VEC-162 is ready for Phase II trials in depression. It has demonstrated an antidepressant effect in animal models and has completed several Phase I trials, including one with four weeks of exposure, showing none of the serious side effects associated with the approved antidepressants.

 

Commercialization

 

Given the size of the prescribing physician base for sleep and mood disorders, we plan to partner with a global pharmaceutical company for the development and commercialization of VEC-162 worldwide, although we have not yet identified such a partner.

 

Intellectual property

 

VEC-162 and its formulations and uses are covered by a total of five patent and patent application families worldwide. The primary new chemical entity patent covering VEC-162

expires normally in 2017 in the United States and in most European markets.

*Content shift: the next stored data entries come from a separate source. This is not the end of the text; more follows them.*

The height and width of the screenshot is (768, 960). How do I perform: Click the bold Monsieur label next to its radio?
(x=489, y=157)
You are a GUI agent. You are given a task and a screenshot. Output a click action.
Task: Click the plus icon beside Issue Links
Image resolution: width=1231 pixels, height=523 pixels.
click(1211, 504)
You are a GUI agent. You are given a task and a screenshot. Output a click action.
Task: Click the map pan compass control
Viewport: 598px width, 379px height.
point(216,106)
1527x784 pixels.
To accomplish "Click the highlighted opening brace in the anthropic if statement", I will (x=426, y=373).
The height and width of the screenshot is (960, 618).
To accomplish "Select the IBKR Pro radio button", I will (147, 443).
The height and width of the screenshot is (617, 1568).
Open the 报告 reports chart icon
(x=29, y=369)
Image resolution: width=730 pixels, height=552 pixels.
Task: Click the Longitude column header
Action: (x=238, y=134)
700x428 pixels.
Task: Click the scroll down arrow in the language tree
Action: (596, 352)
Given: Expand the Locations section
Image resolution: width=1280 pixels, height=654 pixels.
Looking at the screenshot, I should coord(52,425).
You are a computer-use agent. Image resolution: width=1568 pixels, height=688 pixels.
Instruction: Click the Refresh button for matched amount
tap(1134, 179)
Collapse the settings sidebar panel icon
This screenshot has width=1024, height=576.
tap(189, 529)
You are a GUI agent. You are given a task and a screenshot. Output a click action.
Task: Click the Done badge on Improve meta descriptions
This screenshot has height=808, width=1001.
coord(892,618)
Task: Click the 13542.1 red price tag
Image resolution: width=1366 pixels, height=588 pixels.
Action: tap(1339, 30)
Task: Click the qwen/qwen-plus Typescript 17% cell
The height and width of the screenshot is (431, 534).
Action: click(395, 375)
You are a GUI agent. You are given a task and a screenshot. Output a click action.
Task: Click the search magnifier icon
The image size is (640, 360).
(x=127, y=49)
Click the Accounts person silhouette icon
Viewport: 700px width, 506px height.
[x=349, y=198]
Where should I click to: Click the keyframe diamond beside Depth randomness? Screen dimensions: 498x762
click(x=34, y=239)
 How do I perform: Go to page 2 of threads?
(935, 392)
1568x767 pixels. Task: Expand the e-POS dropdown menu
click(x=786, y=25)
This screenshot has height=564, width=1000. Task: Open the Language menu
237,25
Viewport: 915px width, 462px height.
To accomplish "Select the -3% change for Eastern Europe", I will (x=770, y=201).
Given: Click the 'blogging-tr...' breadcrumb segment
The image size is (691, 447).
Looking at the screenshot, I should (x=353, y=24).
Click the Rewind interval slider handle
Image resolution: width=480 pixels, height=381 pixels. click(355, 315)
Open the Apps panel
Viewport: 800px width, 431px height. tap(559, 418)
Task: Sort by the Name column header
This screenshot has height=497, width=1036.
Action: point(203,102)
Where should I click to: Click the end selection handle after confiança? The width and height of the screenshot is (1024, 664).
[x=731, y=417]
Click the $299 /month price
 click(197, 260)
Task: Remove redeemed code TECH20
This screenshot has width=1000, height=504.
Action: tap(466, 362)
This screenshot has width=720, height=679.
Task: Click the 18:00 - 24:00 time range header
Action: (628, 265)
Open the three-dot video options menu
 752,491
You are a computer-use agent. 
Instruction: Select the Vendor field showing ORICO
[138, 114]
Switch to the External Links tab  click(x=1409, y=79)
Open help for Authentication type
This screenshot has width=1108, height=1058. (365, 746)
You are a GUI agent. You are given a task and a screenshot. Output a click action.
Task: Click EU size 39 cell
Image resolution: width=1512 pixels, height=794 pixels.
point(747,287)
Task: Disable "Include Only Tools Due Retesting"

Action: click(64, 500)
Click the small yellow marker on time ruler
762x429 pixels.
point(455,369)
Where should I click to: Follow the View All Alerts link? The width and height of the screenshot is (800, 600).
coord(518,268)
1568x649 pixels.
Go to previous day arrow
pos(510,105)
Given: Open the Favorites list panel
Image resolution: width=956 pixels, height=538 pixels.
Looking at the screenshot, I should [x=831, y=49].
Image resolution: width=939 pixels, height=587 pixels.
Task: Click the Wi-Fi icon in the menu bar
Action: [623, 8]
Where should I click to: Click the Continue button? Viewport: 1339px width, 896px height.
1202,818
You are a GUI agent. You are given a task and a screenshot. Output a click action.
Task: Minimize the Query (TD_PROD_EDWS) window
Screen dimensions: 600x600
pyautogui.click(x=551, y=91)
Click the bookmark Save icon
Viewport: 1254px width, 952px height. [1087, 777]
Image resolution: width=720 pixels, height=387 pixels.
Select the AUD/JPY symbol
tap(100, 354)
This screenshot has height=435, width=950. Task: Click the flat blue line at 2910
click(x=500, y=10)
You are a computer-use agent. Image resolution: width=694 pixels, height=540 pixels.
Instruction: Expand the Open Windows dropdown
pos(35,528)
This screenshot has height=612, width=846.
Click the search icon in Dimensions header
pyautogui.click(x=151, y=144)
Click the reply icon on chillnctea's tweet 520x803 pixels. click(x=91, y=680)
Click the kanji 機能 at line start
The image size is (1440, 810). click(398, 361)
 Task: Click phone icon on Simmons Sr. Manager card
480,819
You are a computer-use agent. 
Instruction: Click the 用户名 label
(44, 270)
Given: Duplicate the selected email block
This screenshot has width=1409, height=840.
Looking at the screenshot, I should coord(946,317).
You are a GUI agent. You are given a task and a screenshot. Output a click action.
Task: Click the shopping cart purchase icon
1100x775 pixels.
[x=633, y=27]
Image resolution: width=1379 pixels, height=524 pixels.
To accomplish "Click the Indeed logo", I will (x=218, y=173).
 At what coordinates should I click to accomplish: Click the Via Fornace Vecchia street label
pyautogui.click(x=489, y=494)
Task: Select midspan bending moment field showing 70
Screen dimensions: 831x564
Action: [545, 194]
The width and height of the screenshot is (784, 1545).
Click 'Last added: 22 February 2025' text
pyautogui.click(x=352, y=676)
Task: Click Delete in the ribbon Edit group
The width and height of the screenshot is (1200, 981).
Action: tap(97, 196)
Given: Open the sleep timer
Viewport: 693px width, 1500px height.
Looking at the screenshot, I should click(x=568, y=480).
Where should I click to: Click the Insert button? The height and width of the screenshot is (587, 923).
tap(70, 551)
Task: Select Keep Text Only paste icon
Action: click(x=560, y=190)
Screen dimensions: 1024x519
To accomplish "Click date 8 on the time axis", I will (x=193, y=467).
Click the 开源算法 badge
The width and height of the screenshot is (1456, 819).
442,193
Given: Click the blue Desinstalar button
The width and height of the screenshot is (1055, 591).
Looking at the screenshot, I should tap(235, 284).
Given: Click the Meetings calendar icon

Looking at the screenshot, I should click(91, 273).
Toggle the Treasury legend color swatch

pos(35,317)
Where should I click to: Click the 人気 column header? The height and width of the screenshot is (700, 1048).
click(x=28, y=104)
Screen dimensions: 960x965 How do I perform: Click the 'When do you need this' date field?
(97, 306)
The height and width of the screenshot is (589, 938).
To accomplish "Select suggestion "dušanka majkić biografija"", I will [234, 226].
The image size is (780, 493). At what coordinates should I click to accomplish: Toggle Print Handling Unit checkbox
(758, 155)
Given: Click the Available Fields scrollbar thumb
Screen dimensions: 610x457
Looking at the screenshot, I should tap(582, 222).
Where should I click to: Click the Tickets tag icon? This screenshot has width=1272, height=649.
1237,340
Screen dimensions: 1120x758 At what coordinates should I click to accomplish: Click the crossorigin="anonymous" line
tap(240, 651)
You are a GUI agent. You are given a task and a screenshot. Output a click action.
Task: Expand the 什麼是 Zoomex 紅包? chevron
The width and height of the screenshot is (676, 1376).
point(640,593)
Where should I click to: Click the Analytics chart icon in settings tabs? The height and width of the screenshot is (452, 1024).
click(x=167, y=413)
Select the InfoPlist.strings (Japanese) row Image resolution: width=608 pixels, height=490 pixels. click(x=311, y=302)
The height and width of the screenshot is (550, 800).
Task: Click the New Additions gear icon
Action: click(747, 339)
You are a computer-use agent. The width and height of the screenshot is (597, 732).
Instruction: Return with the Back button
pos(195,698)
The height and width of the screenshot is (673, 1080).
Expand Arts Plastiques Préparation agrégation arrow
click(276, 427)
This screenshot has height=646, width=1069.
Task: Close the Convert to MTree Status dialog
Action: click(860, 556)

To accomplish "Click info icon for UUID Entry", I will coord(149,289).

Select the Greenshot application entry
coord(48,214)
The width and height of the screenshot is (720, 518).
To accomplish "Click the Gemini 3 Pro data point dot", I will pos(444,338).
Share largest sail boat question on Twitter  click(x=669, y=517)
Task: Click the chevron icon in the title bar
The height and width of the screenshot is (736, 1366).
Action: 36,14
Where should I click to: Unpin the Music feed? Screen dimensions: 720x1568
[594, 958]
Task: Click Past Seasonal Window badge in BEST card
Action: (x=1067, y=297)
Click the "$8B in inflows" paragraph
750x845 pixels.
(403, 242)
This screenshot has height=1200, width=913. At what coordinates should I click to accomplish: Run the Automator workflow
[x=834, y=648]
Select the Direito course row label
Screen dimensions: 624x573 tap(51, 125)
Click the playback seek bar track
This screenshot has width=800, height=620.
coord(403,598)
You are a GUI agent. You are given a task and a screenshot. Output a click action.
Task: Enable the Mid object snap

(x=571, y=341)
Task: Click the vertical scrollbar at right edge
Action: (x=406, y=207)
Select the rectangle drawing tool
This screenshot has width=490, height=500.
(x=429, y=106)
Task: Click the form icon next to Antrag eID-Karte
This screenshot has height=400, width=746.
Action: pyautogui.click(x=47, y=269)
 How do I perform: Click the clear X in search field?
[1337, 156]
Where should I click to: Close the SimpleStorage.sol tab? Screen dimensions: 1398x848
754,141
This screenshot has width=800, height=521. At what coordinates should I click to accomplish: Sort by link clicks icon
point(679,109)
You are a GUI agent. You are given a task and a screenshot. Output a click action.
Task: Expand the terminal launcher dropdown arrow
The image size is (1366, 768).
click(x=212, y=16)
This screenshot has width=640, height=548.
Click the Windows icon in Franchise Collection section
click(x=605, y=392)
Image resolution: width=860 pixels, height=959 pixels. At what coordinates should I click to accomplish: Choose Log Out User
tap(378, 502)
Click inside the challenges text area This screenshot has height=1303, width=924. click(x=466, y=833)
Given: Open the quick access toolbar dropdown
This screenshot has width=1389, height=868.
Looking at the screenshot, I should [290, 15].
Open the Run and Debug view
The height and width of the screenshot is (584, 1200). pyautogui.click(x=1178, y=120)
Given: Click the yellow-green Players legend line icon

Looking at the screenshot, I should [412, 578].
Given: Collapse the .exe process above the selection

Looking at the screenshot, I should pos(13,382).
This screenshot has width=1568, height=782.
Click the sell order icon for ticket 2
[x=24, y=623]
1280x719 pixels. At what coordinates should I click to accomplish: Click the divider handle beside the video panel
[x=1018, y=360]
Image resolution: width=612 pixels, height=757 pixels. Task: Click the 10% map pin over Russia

We believe that, like iloperidone, VEC-162 will meet the various criteria of the Hatch-Waxman Act and will receive five additional years of patent protection for VEC-162 in the United States, which would extend its patent protection in the United States until 2022. In Europe, similar legislative enactments provide for five-year extensions of European new chemical entity patents through the granting of Supplementary Protection Certificates, and we believe that VEC-162 will qualify for such an extension, which would extend European patent protection for VEC-162 until 2022. Several other patent applications covering uses of VEC-162 will, if granted, provide exclusive rights for these uses until 2026.

 

Our rights to the new chemical entity patent covering VEC-162 and related intellectual property have been acquired through a license with BMS. Please see “—License agreements” below for a discussion of this license.

 

VSF-173

 

VSF-173 is an oral compound that has demonstrated effects on animal sleep/wake patterns and gene expression patterns suggestive of a stimulant effect. The compound also demonstrated a stimulant effect in humans during clinical trials conducted by Novartis for Alzheimer’s Disease. As a result of these observations, we are currently planning to begin the clinical evaluation of VSF-173 in excessive sleepiness. We intend to initiate a Phase II trial for VSF-173 in mid-2007. We believe the market opportunity for VSF-173 is significant. Sales of drugs to treat excessive sleepiness were approximately $500 million in 2005.

 

Pharmacogenetics and pharmacogenomics expertise

 

Our expertise in pharmacogenetics and pharmacogenomics enables us to acquire high quality, patent-protected clinical compounds that have been discovered and developed by other pharmaceutical firms. We can capitalize on the discovery and early development efforts of other firms by acquiring compounds with clinical safety and possibly efficacy data that we believe can benefit from our extensive pharmacogenetics and pharmacogenomics expertise.